We spend more and more time in the south (I have developed a theory that the “south” everywhere is more fun than the “north,” even in the southern hemisphere), but that is no reason to limit yourself to southern wines, and the Tuscans and Piedmontese quite rightly dominate the American market. We can’t afford the legendary reds (although, believe it or not, Barbara miraculously found some Tignanello at Costco for a relative song), so let’s just say if you’re lucky enough to get an Ornellaia or a Solaia, or a Tignanello or a top Brunello di Montalcino, sing a nice aria and light a cigar and praise your good luck. But if you have to invest your hard-earned money, buy Rosso di Montalcino instead of the Brunello–you have to have a highly sensitive palate to tell the difference, and you can save sixty or seventy percent of the price. There are lots of new labels around, but it’s hard to make a mistake if you stick with Antinori, Frescobaldi, Ciacci and Avignonesi. I love Luce (the pun very much intended), which is a joint American-Italian production from the Tuscan Frescobaldis and the California Mondavis.
The best bargains I know of come from Guicciardini (yes, that family) and Il Palazzone, both terrific Chianti vineyards.
By the way, for some years the Tuscans put a black rooster on bottles they wanted to certify as “the real stuff,” but I don’t think we have to worry about that any more. During the Chirac years, when Americans cut back on French wine, the Italians worked hard to maintain good quality across the board, so you don’t need that certification any more.

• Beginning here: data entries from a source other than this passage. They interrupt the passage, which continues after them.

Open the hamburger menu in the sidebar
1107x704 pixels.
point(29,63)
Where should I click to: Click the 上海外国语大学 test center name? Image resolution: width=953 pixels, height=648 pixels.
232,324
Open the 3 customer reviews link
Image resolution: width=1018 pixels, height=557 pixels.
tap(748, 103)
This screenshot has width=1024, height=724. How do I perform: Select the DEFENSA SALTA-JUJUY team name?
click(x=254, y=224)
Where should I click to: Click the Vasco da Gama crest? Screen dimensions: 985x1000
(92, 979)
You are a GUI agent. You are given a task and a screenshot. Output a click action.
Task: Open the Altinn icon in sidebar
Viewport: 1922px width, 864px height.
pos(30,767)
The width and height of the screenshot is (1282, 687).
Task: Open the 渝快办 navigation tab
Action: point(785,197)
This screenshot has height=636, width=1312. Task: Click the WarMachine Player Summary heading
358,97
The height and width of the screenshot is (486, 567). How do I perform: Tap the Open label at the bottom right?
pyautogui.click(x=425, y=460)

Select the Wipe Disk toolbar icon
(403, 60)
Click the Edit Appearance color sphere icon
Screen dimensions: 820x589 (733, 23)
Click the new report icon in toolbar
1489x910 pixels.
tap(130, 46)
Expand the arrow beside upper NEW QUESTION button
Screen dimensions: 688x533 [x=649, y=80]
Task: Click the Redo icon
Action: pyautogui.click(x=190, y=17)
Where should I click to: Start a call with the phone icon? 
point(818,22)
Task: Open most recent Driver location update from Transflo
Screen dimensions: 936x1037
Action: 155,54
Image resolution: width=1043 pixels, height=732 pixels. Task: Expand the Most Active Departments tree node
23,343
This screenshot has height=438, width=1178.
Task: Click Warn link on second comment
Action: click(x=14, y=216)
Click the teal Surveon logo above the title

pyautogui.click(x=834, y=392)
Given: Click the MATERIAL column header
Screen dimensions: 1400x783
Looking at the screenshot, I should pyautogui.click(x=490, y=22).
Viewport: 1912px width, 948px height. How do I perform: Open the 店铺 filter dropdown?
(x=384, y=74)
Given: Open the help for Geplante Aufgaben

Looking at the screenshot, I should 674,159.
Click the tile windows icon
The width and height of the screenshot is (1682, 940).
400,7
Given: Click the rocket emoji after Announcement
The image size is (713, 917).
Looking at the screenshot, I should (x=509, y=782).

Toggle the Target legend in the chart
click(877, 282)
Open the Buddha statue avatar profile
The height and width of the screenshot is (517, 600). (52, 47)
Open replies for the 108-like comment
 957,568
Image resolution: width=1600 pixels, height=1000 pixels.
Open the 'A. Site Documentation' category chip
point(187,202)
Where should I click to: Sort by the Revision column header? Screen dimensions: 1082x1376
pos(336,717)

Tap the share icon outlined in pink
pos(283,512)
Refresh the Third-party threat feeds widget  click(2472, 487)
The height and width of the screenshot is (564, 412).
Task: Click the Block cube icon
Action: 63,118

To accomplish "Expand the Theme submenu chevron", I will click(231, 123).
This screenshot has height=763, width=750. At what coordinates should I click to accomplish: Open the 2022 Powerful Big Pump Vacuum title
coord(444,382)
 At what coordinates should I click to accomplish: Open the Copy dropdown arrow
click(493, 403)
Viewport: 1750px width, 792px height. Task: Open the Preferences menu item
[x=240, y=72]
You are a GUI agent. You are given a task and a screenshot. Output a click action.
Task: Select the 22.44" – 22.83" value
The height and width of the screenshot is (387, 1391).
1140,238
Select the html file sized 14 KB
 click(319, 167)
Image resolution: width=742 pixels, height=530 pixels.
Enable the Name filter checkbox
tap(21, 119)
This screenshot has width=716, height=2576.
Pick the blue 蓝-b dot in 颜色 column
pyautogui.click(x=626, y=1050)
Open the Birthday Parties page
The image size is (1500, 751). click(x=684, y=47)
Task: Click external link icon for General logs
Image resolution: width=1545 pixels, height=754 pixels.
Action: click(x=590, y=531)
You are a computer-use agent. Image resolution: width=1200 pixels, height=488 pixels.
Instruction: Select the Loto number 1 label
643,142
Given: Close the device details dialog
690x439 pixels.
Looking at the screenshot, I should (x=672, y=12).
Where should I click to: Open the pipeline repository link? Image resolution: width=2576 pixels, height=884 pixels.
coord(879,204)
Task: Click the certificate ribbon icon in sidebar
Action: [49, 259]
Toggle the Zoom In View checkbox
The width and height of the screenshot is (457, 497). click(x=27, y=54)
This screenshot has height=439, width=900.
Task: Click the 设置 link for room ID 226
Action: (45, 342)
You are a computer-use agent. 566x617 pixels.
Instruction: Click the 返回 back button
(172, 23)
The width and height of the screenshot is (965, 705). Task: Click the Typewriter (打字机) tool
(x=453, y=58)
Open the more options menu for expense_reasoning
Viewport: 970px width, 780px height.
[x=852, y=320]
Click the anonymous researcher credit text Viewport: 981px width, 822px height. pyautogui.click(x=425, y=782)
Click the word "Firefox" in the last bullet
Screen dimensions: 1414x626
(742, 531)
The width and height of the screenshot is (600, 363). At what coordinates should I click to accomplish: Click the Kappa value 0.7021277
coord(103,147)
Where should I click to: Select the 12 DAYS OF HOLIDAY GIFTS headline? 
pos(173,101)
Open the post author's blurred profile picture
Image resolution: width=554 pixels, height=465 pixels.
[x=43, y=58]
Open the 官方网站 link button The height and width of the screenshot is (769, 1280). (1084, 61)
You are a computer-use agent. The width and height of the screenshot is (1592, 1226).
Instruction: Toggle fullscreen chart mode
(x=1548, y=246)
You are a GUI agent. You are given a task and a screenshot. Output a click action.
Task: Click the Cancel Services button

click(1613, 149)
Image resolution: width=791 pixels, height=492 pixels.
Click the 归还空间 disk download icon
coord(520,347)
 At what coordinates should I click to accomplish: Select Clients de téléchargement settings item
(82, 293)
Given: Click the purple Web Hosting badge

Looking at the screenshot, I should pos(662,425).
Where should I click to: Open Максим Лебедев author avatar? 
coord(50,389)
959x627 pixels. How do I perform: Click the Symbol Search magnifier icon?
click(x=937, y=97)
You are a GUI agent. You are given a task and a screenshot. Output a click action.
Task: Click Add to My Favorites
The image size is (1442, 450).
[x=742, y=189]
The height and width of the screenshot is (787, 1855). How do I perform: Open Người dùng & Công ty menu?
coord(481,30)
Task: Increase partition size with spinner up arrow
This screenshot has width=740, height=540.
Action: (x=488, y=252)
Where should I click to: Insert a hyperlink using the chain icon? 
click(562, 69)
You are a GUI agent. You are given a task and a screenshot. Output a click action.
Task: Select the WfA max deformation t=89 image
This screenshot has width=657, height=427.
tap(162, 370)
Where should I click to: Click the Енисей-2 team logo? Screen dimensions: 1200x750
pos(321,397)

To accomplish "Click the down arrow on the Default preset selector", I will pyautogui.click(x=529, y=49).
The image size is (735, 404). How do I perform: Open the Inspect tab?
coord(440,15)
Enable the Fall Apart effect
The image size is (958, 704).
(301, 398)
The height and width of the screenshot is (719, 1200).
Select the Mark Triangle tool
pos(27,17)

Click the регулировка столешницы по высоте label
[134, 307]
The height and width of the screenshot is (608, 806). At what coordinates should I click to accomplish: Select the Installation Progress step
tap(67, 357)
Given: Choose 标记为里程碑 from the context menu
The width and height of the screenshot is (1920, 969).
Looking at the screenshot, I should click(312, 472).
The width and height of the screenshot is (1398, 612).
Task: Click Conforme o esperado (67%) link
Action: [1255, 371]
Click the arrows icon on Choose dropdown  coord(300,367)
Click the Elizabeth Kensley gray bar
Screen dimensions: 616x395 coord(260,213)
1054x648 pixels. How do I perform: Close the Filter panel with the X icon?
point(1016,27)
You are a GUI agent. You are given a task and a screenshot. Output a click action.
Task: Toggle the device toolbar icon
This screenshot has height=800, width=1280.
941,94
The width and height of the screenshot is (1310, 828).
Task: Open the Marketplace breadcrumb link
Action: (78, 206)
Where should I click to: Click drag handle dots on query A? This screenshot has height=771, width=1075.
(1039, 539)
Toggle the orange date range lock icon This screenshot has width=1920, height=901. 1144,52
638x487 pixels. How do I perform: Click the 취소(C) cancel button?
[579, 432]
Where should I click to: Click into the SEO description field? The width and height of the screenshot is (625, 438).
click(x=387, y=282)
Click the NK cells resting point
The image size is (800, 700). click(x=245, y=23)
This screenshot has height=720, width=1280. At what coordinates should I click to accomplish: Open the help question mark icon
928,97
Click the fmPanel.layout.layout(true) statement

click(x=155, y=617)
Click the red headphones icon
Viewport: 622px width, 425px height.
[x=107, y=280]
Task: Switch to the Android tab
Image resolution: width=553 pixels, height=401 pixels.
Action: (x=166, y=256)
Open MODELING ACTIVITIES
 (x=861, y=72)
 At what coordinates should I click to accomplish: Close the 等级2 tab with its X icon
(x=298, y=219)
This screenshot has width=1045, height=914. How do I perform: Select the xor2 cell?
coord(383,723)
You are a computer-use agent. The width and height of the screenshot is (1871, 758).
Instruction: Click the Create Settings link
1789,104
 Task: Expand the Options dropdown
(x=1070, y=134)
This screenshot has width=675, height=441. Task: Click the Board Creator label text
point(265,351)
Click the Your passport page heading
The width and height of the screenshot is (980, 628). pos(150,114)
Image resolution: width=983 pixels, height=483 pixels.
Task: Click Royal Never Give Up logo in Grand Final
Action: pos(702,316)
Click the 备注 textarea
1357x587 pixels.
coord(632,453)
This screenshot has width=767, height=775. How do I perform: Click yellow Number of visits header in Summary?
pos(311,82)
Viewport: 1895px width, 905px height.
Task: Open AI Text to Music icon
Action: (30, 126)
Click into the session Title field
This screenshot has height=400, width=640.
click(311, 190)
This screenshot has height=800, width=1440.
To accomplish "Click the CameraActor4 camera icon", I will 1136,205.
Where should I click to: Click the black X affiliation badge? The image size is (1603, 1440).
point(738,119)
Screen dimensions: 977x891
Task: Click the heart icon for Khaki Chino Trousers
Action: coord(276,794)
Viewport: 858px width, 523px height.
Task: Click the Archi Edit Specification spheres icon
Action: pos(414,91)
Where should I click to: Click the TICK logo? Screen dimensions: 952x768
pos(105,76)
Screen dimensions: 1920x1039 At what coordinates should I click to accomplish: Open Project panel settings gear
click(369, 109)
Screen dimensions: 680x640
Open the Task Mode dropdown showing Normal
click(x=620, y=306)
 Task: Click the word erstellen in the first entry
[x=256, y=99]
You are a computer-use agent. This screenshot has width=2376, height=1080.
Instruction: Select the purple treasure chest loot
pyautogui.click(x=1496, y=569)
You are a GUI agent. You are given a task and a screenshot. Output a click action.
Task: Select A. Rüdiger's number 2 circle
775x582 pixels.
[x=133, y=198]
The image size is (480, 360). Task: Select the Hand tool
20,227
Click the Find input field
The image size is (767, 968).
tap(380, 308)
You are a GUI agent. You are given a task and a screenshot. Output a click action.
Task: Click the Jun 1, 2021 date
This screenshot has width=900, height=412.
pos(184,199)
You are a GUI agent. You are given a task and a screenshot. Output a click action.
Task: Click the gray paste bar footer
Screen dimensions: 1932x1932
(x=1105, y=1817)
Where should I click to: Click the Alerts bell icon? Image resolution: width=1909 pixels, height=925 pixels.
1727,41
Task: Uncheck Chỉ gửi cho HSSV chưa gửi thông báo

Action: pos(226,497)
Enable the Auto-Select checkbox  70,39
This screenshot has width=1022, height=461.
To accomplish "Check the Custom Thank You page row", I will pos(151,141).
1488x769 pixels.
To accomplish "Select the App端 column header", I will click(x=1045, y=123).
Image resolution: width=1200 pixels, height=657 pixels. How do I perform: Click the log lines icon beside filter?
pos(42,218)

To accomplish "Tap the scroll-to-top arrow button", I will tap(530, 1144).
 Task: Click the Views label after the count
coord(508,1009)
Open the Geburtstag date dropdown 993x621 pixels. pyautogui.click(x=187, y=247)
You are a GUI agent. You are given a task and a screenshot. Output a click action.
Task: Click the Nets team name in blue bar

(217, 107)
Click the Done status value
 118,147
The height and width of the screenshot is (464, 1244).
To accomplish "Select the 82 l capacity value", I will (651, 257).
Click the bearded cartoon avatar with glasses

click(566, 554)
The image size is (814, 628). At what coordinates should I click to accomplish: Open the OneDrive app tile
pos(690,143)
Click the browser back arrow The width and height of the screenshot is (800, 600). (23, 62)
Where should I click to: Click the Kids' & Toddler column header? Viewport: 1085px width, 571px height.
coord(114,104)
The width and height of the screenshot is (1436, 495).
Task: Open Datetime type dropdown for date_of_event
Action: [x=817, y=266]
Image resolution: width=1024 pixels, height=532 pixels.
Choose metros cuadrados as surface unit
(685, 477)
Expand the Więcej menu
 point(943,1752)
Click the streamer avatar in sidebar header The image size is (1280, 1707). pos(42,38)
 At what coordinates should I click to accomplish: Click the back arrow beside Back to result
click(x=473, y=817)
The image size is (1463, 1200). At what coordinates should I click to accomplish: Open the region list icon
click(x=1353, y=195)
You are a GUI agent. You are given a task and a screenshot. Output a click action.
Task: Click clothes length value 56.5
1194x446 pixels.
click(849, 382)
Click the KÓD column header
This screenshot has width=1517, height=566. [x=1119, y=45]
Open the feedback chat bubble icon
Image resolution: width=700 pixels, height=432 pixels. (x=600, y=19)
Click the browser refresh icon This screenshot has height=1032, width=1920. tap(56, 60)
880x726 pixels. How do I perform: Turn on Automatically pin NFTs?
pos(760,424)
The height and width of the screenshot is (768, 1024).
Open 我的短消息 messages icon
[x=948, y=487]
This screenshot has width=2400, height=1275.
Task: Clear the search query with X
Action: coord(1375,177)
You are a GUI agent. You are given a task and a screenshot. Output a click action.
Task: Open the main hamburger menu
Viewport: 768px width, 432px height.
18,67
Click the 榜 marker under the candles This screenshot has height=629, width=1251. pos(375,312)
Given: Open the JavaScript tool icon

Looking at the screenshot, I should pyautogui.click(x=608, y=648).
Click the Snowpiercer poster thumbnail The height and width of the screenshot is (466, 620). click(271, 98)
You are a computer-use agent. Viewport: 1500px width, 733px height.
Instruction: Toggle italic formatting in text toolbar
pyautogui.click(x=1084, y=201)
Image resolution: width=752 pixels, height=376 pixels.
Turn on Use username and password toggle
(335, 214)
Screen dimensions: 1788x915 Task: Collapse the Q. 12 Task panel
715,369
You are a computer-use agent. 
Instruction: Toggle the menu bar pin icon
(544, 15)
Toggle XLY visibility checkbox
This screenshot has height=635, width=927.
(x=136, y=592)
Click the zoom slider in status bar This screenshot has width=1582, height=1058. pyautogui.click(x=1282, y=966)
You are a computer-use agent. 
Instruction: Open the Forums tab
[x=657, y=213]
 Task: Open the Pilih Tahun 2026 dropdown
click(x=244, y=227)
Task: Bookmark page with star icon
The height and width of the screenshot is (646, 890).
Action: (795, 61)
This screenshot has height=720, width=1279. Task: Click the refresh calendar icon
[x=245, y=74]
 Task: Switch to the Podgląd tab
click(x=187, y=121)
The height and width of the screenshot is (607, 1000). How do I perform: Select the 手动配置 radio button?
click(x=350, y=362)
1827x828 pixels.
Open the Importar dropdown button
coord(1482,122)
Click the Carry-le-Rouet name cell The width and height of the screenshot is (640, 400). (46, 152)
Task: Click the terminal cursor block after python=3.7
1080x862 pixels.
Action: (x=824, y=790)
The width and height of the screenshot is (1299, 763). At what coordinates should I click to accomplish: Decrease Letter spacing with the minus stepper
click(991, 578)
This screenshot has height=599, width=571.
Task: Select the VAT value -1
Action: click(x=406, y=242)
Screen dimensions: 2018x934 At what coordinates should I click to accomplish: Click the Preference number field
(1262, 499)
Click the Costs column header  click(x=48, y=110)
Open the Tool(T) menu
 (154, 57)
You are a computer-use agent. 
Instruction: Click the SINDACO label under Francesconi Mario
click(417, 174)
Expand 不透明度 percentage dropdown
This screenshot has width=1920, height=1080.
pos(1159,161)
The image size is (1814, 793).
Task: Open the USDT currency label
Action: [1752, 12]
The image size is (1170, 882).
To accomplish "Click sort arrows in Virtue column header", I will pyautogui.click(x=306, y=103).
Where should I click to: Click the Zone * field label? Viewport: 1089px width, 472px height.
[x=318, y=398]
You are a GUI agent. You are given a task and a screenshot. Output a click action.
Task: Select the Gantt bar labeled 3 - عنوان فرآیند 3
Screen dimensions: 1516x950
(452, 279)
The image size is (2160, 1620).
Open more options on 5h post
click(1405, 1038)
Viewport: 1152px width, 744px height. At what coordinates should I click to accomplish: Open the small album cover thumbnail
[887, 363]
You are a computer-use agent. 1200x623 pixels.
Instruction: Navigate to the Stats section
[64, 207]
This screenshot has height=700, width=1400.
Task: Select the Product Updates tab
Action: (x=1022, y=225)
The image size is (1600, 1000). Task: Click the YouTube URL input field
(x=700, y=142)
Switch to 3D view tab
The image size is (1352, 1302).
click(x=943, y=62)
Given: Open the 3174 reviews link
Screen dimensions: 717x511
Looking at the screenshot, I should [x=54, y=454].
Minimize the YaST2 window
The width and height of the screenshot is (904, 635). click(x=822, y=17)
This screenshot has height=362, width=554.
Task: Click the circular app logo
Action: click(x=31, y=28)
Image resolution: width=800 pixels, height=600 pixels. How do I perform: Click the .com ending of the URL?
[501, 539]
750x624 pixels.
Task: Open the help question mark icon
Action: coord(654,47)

And one other thing: there are some great wines that are known as “super Tuscans.” I don’t know where the “super” came from, since it only means they are blended, and not squeezed from only one variety of grape. It’s kind of like the Rosso di Montalcino; there are some other grapes in there, not just the ones certified as Brunello.
The Piedmontese stuff is for serious wine drinkers, and it’s hard to find great bargains on Barolo and Barbaresco, which are the icons of the region. You can still find some reasonably priced cases from Altare and Clerico, as well as from Einaudi, which I enjoy both because it’s great wine and because it comes from the family estates of post-war Italy’s terrific first president and outstanding liberal economist, who would have been quite comfortable plying his trade at the University of Chicago with Milton Friedman et. al. And if you can find it, try Boroli’s line of Barolo and Nebbiolo. Full disclosure: Mr. Boroli is a friend who has two businesses: wine and books. He’s my current publisher in Italy, so I love him for two very good reasons.